Churchill’s oratory, American might
[ by Charles Cameron — some thoughts on Churchill while prepping a post re Cole Bunzel’s new paper ]
Let’s pre-amble around a bit, before we get to Cole Bunzel‘s important new paper, The Kingdom and the Caliphate: Duel of the Islamic States in my next post: the issue of oratory vs force is significant in its own right.
I’ve just been watching a couple of films about Winston Churchill, and wondering how much of Britain’s survival of the Nazi enemy in World War II was the result of materiel and how much of morale. My father was the gunnery officer of a light cruiser covering the Murmansk convoys, so I appreciate the importance of logistics, both trans-Atlantic and trans-Arctic. But then there’s morale, about which von Clausewitz says:
Essentially, war is fghtiing, for fighting is the only effective principle in the manifold activities designated as war. Fighting, in turn, is a trial of moral and physical forces through the medium of the latter. Naturally moral strength must not be excluded, for psychological forces exert a decisive in?uence on the elements involved in war.
One might say that the physical seem little more than the wooden hilt, while the moral factors are the precious metal, the real weapons, the finely honed blade.
As between the material and the immaterial, then — and notice how the word immaterial has come to have the pejorative meaning, irrelevant — Clausewitz gives greater importance to the immaterial, the psychological.
So — how do we measure the impact of Winston Churchill’s oratory, as a morale-multiplier, to compare it with that of the output of US aircraft factories just prior to and during the war — 100,000 aircraft, I am told, to include “the Army Lockheed P-38 Lightning, P-39 Airacobra, Curtiss P-40 Warhawk, P-47 Thunderbolt, North American P-51 Mustang, Northrop P-61 Black Widow, and the Navy F2A Buffalo, F4F Wildcat, F4U Corsair, and F6F Hellcat fighters.
Against those immense and measurable figures, let us set just three of Churchill’s speeches from the summer of 1940:
Behind us gather a group of shattered states and bludgeoned races: the Czechs, the Poles, the Danes, the Norwegians, the Belgians, the Dutch — upon all of whom a long night of barbarism will descend, unbroken even by a star of hope, unless we conquer, as conquer we must, as conquer we shall.
Even though large tracts of Europe and many old and famous States have fallen or may fall into the grip of the Gestapo and all the odious apparatus of Nazi rule, we shall not flag or fail. We shall go on to the end, we shall fight in France, We shall fight on the seas and oceans, We shall fight with growing confidence and growing strength in the air, we shall defend our Island whatever the cost may be, We shall fight on the beaches, We shall fight on the landing grounds, We shall fight in the fields and in the streets, We shall fight in the hills; We shall never surrender.
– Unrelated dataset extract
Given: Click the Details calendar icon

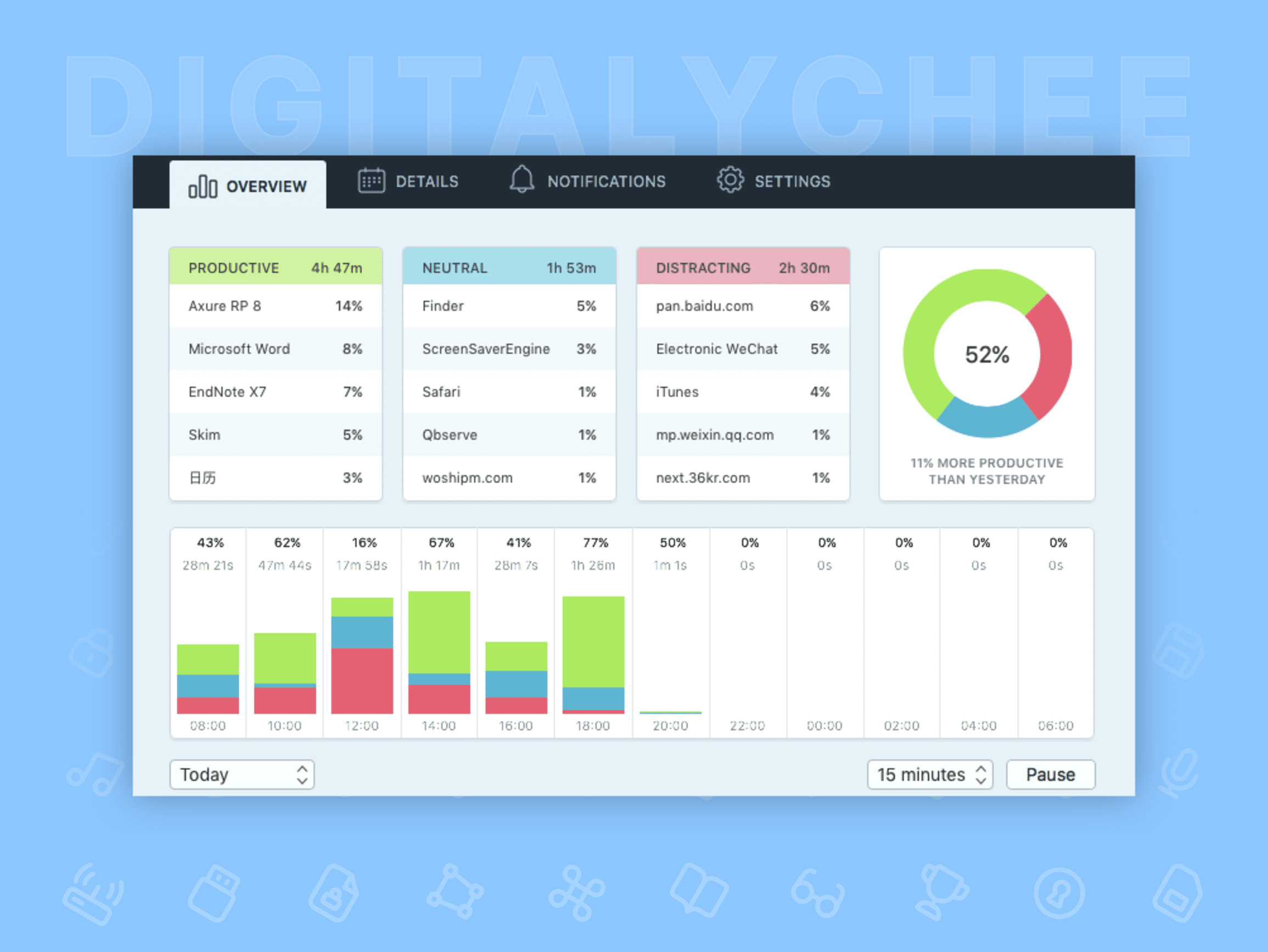Looking at the screenshot, I should [x=371, y=181].
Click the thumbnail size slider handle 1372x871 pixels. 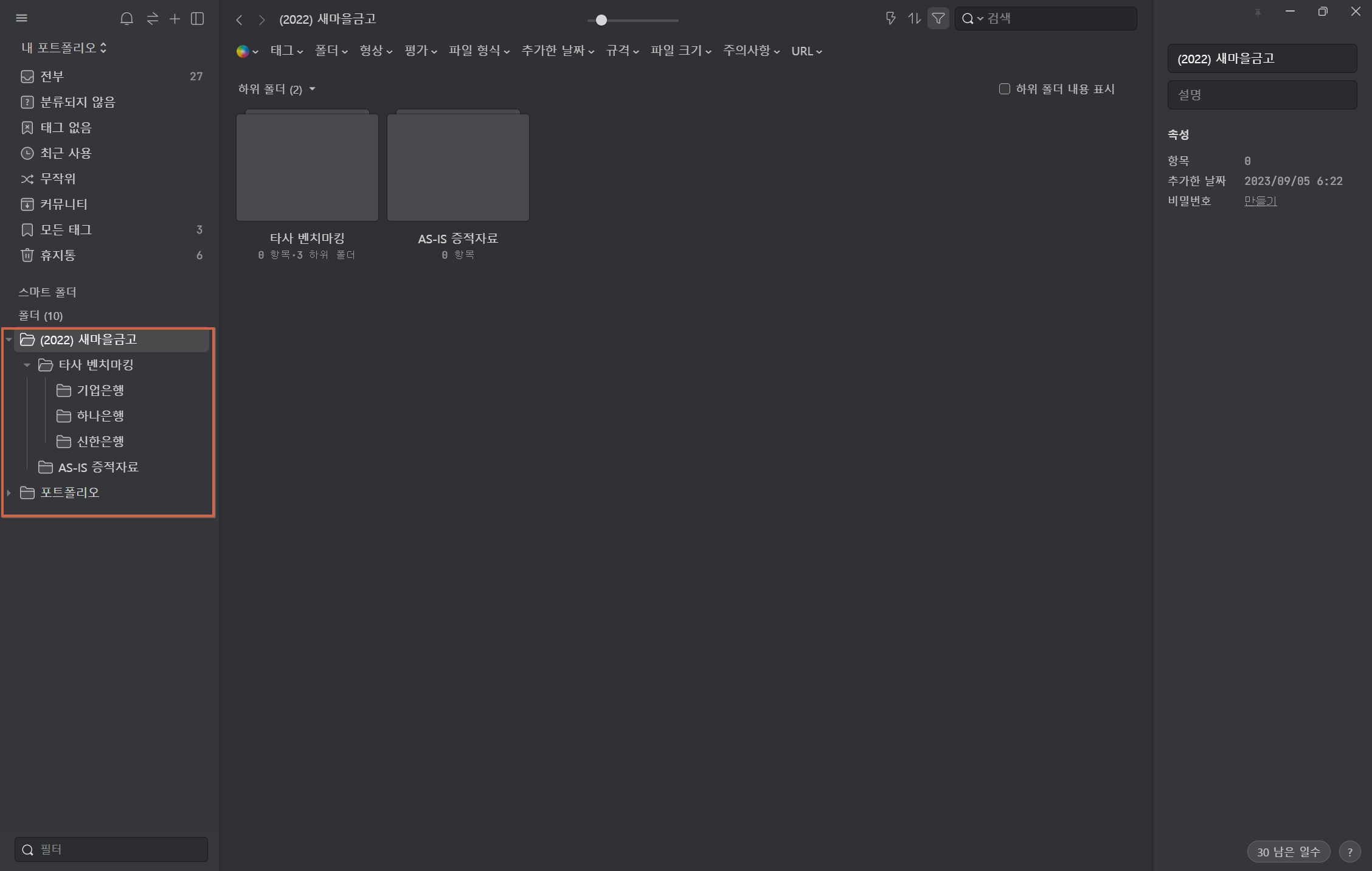pyautogui.click(x=601, y=20)
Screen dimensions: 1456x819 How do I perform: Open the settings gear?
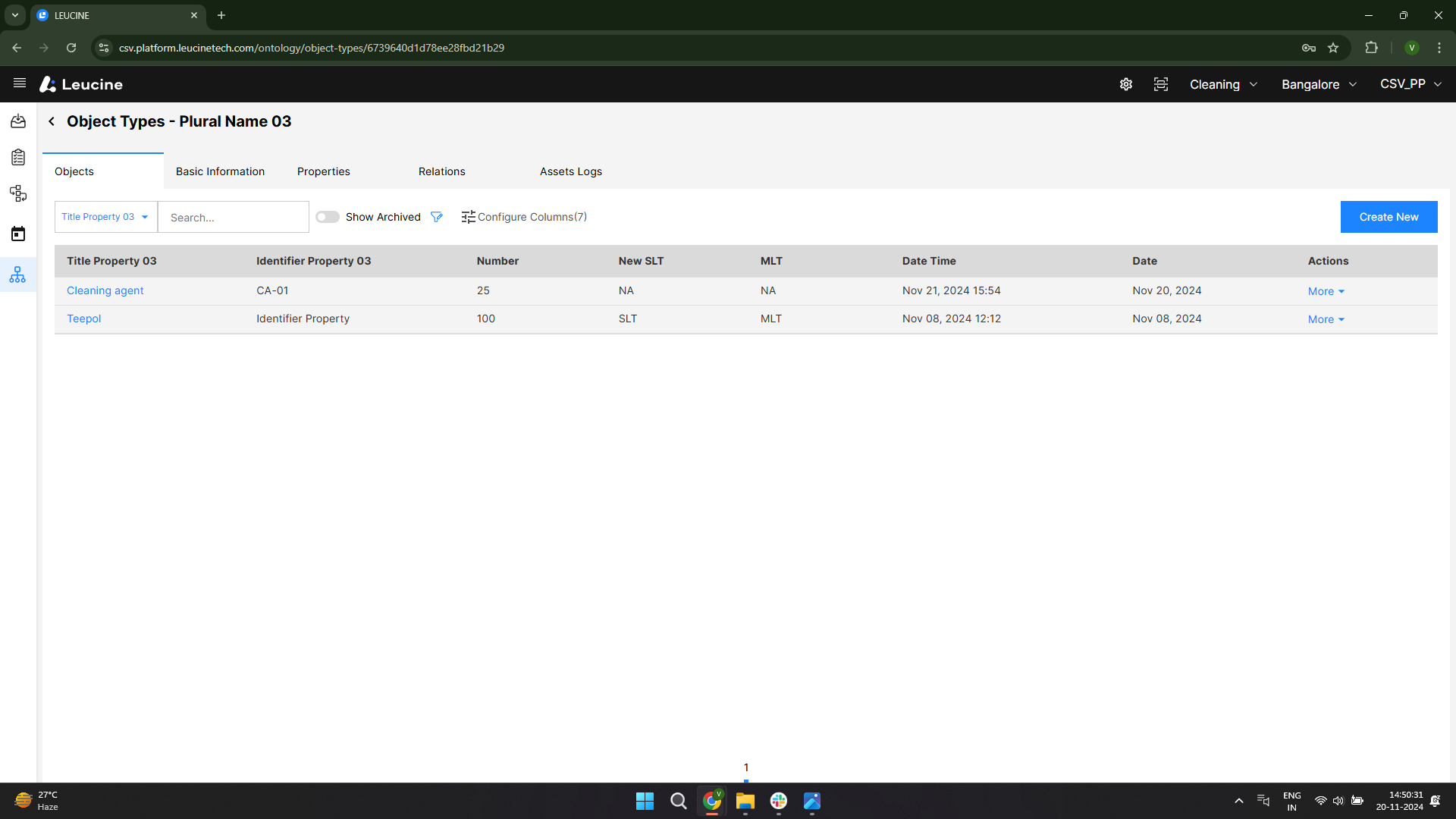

Let us therefore brace ourselves to our duties, and so bear ourselves that, if the British Empire and its Commonwealth last for a thousand years, men will still say, “This was their finest hour.”
The materiel and the morale, the qantitative and the qualitative, the measurable and the immeasurable — here’s the great koan around which it would seem much of my thought revolves.
In amy next post, I’ll turn to Cole Bunzel’s report for the Carnegie Endowment for International Peace, which triggered these reflections with the words:
Saudi Arabia, home to Islam’s holiest places and one-quarter of the world’s known oil reserves
If that isn’t a powerful superposition of the immaterial and material worlds in one short phrase, I don’t know what is.